AdaCM$^2$: On Understanding Extremely Long-Term Video with Adaptive Cross-Modality Memory Reduction
This addresses the challenge of processing long videos for video understanding tasks, offering a novel method that improves efficiency and performance, though it is incremental in building on existing LLM-based video models.
The paper tackles the problem of understanding extremely long-term videos with complex prompts by proposing AdaCM^2, an adaptive cross-modality memory reduction approach, which achieves a 4.5% performance improvement across tasks on the LVU dataset and reduces GPU memory usage by up to 65%.

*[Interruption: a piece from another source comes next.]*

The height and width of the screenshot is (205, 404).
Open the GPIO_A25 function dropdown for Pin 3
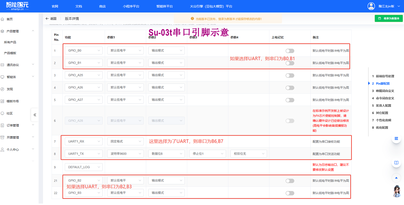[83, 75]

The advancements in large language models (LLMs) have propelled the improvement of video understanding tasks by incorporating LLMs with visual models. However, most existing LLM-based models (e.g., VideoLLaMA, VideoChat) are constrained to processing short-duration videos. Recent attempts to understand long-term videos by extracting and compressing visual features into a fixed memory size. Nevertheless, those methods leverage only visual modality to merge video tokens and overlook the correlation between visual and textual queries, leading to difficulties in effectively handling complex question-answering tasks. To address the challenges of long videos and complex prompts, we propose AdaCM$^2$, which, for the first time, introduces an adaptive cross-modality memory reduction approach to video-text alignment in an auto-regressive manner on video streams. Our extensive experiments on various video understanding tasks, such as video captioning, video question answering, and video classification, demonstrate that AdaCM$^2$ achieves state-of-the-art performance across multiple datasets while significantly reducing memory usage. Notably, it achieves a 4.5% improvement across multiple tasks in the LVU dataset with a GPU memory consumption reduction of up to 65%.